Para Capote Cruz, el estudio de esas páginas permite “establecer un curso público de la labor del feminismo cubano a través de sus revistas”, señala.

“Una de las tareas más necesarias en nuestro ámbito es divulgar la historia de nuestras predecesoras. Reconstruir nuestra genealogía como feministas cubanas. Siempre pongo de ejemplo la sorpresa que me llevé cuando leí una entrevista de Camila Henríquez Ureña, de fines de 1967, en que defendía el derecho al aborto y a la educación sexual temprana.
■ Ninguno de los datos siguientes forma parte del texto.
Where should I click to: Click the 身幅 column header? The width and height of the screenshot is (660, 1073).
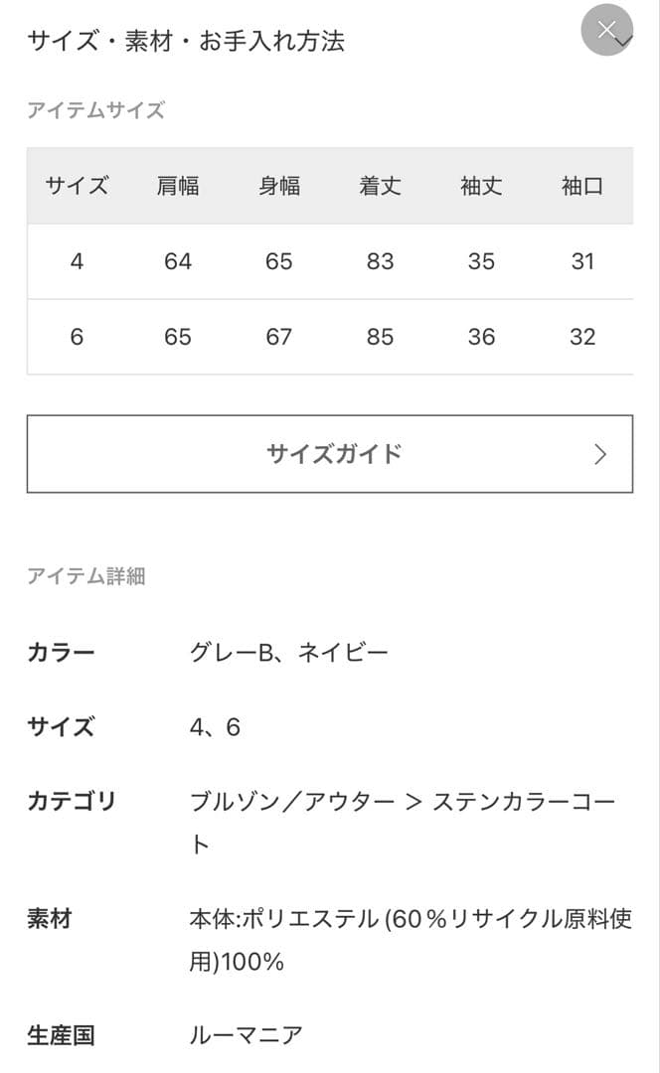click(x=278, y=186)
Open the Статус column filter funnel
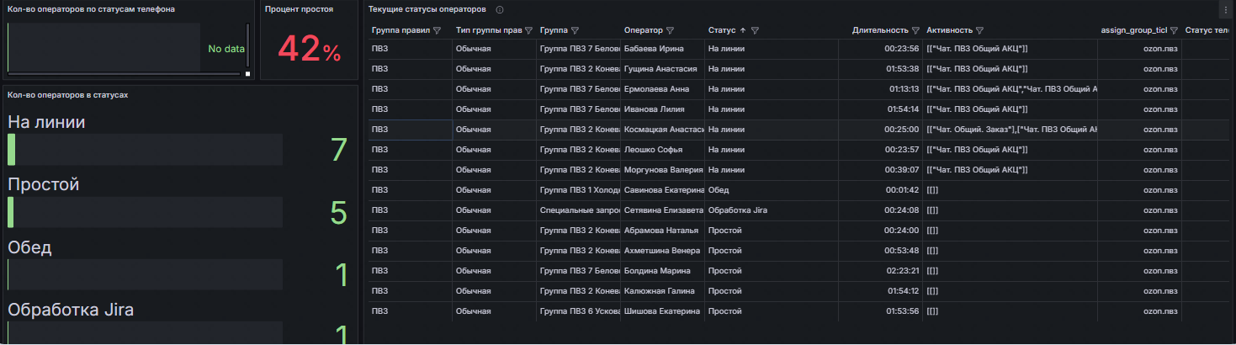The height and width of the screenshot is (345, 1236). point(755,30)
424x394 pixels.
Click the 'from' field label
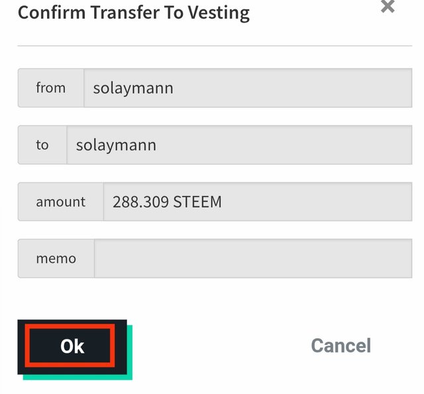[x=51, y=88]
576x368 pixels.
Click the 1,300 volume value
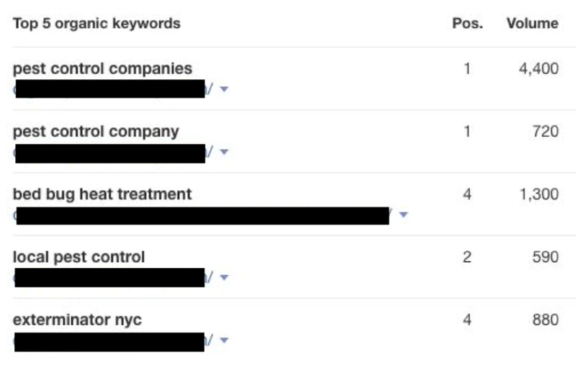pyautogui.click(x=539, y=194)
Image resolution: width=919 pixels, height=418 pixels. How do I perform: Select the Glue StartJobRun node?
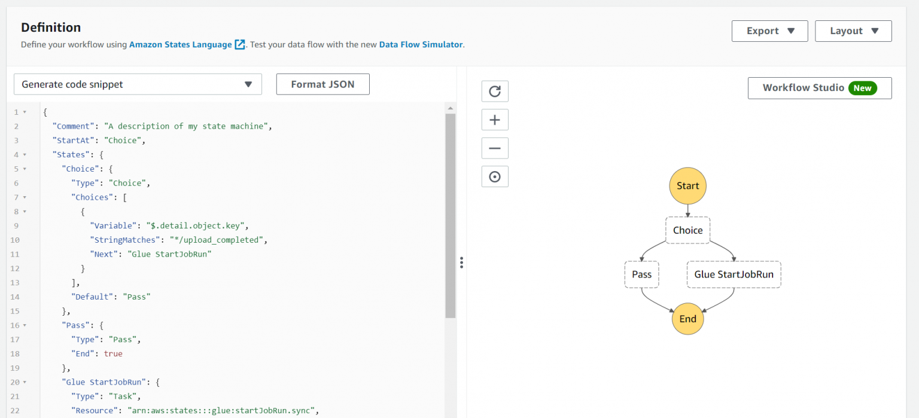point(734,274)
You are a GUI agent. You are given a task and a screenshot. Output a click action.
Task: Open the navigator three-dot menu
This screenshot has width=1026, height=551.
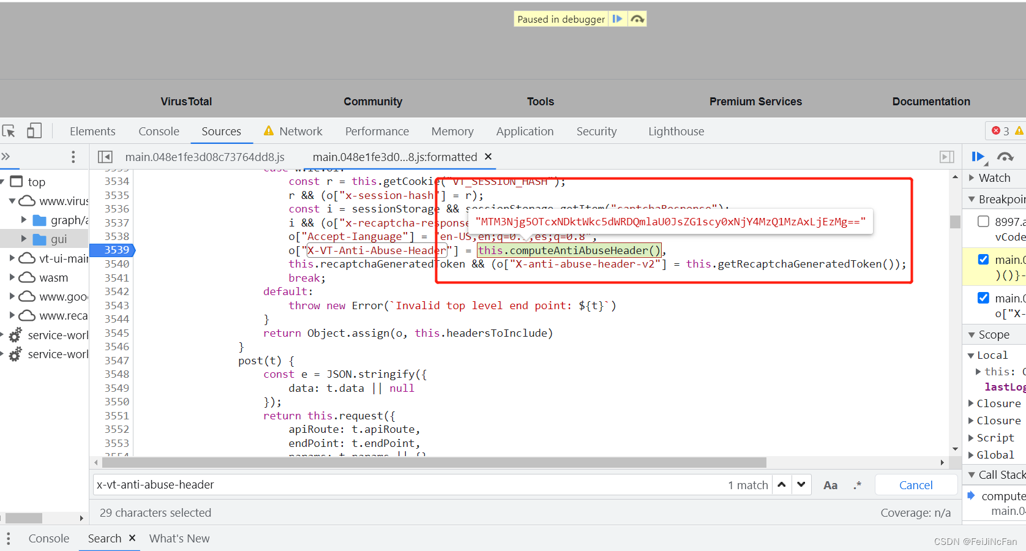coord(73,157)
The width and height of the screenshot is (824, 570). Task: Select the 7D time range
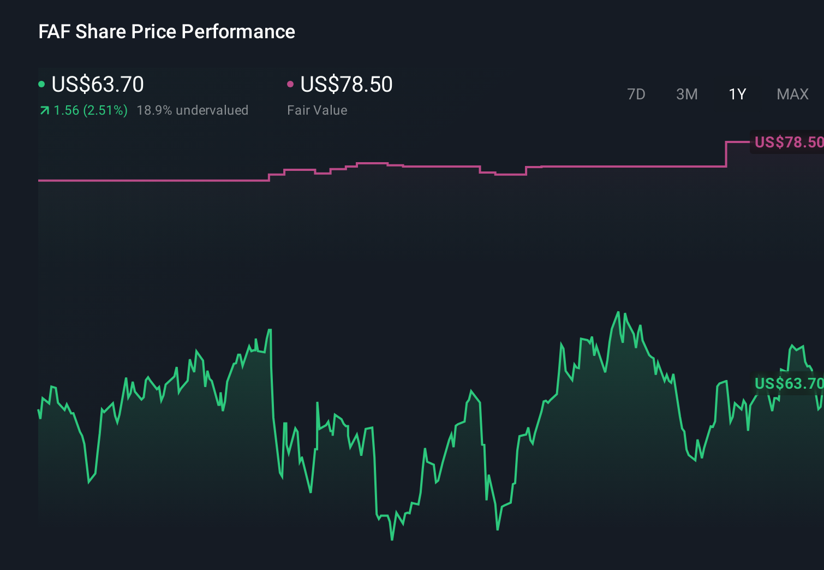click(x=636, y=94)
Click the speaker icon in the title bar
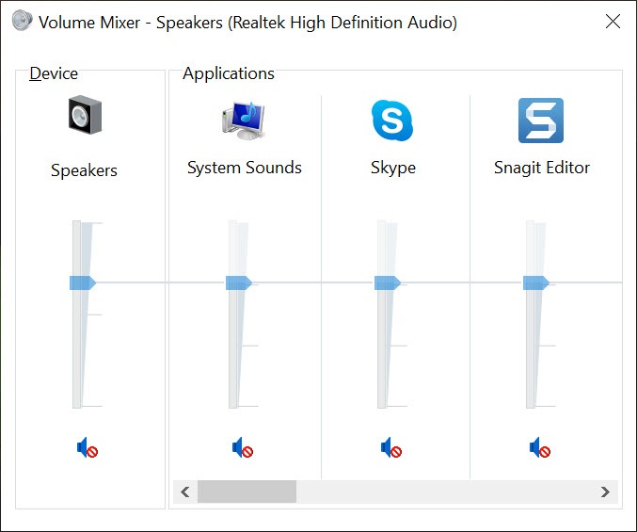This screenshot has width=637, height=532. coord(22,21)
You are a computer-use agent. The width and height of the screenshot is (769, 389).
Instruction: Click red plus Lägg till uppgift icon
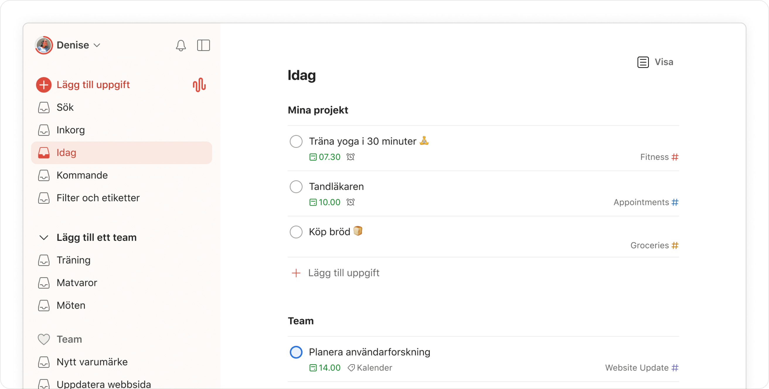click(44, 85)
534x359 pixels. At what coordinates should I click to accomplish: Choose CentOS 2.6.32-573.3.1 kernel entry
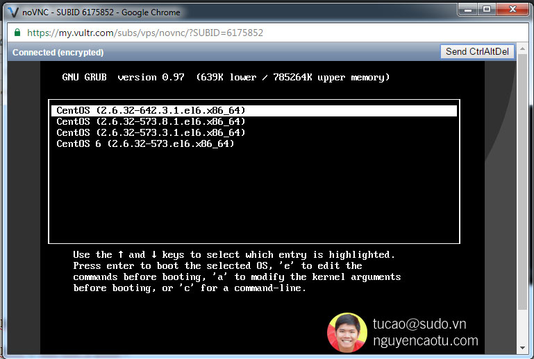(151, 132)
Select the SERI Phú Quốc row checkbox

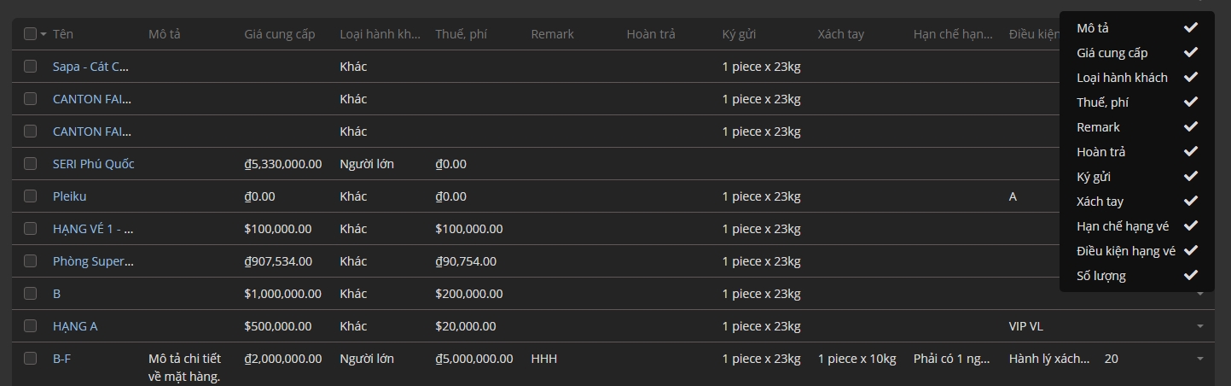pyautogui.click(x=31, y=163)
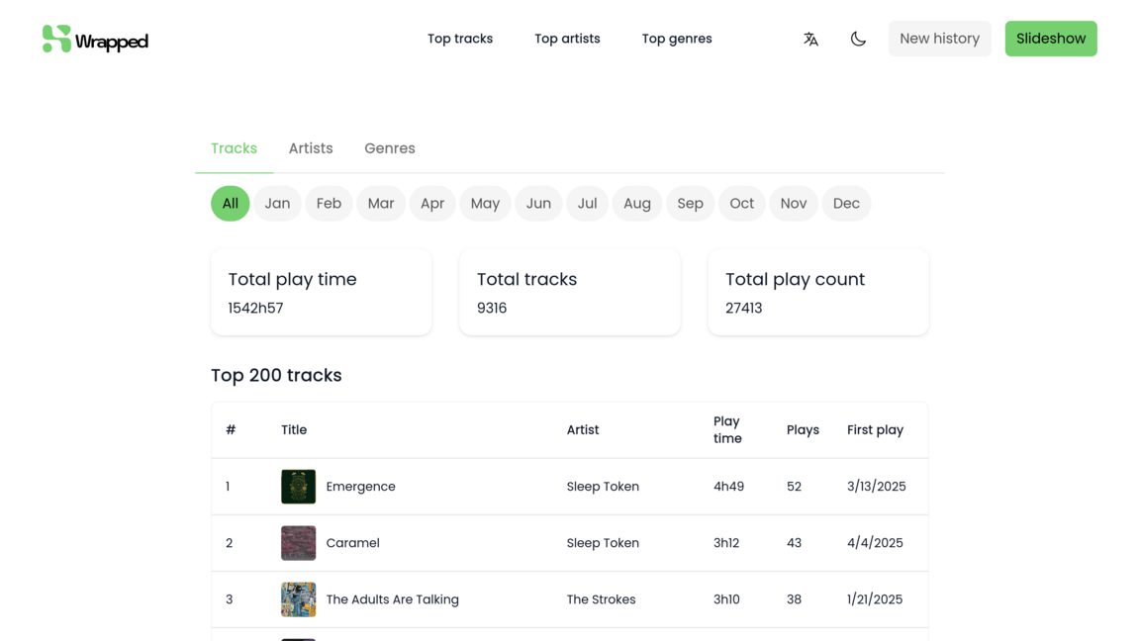The width and height of the screenshot is (1140, 641).
Task: Click The Adults Are Talking cover art
Action: pyautogui.click(x=298, y=599)
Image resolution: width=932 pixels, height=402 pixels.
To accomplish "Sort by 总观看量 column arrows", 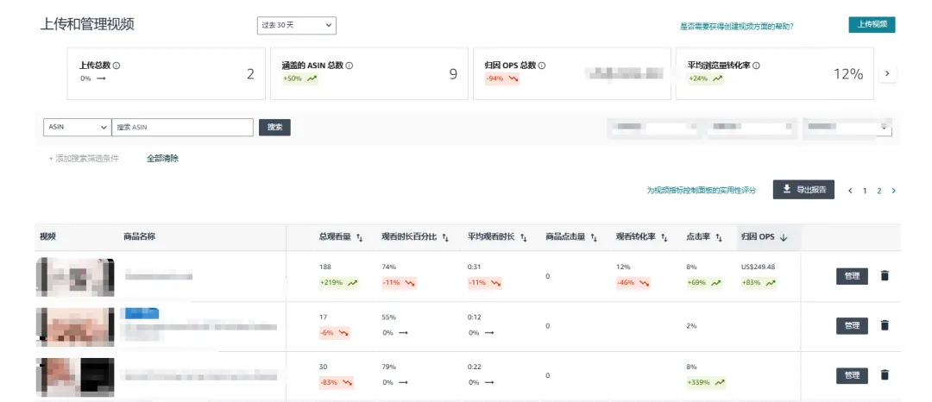I will point(360,237).
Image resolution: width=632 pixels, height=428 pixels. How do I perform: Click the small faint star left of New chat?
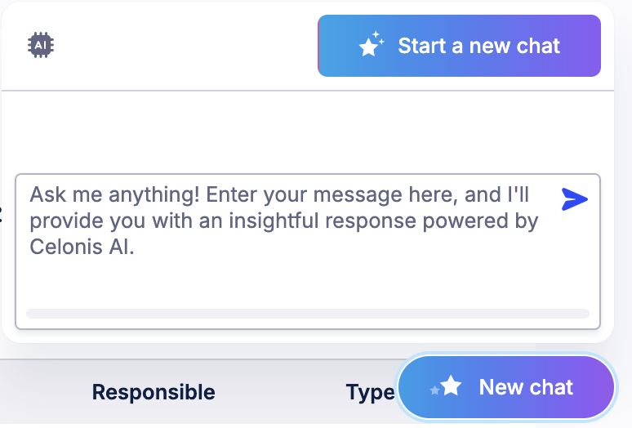point(434,391)
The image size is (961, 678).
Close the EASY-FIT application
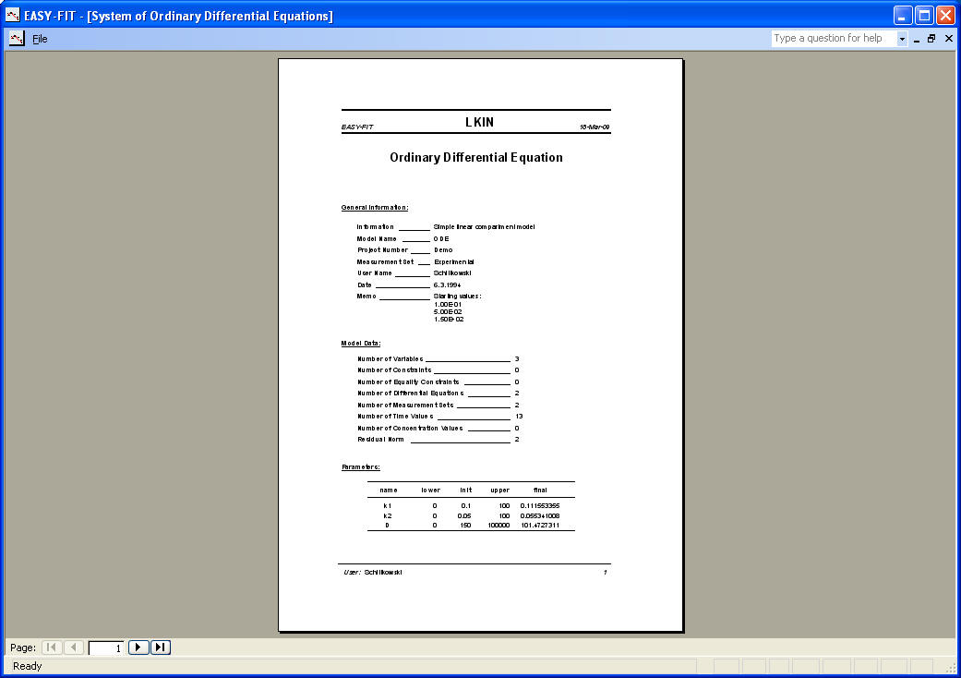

Yo había trabajado mucho a Camila; pero aquella entrevista en Bohemia me dio la clave del orgullo con que miraba los avances de la Cuba revolucionaria en esos ámbitos”, recuerda con emoción.

El equipo suma talento, compromiso y entusiasmo frente a las adversidades. Cuba enfrenta una profunda crisis energética, marcada por el bloqueo y cerco petrolero de Estados Unidos. Trabajar puede convertirse en una odisea; algunas especialistas llegan caminando al Instituto y otras pagan precios elevadísimos para trasladarse.

“Hemos logrado paliar los apagones con la colaboración de nuestros compañeros de la sala de lectura. Ellos nos bajan las revistas con antelación, de manera que cuando lleguemos al Instituto podamos empezar a trabajar. Cuesta creer que ya tengamos material digitalizado en tales condiciones. Pero el nivel de compromiso es grande”, explica Capote Cruz.

La restauradora Lidia Grañas aporta su experiencia de años para enfrentar otro desafío: salvar revistas que se encuentran en muy mal estado y, en ocasiones, son ejemplares únicos. Esta suele ser una misión titánica por la falta de insumos de restauración que, además, suelen ser costosos. Pero las expertas buscan vías para la conservación y digitalización; las mueve el empuje de que esta memoria perdure y quede como un bien público.

El proyecto también ha apostado por la divulgación en espacios digitales para darse a conocer, mostrar resultados de la investigación y compartir pasos del proceso. Con el nombre @revistasfeministas_proyecto se les puede encontrar y seguir Instagram y Facebook.

“Hemos querido compartir con un público general, no solo académico, parte del proceso investigativo en curso. No es necesario esperar a tener resultados totales, podemos ir ilustrando avances preliminares y creando redes de colaboración e interés con otros proyectos similares. Estamos compartiendo nuestra propia experiencia cotidiana de investigación, además de los hallazgos históricos en las revistas estudiadas”, dice a SEMlac Cynthia Barnat García.

Zaida Capote Cruz apoya la presencia en los medios y redes digitales, pues opina que “las revistas son un reservorio inagotable de información sobre la historia de las mujeres y del periodismo feminista, así que mientras más las pongamos a circular, más contribuiremos a conocer mejor la historia del feminismo en Cuba”, asegura.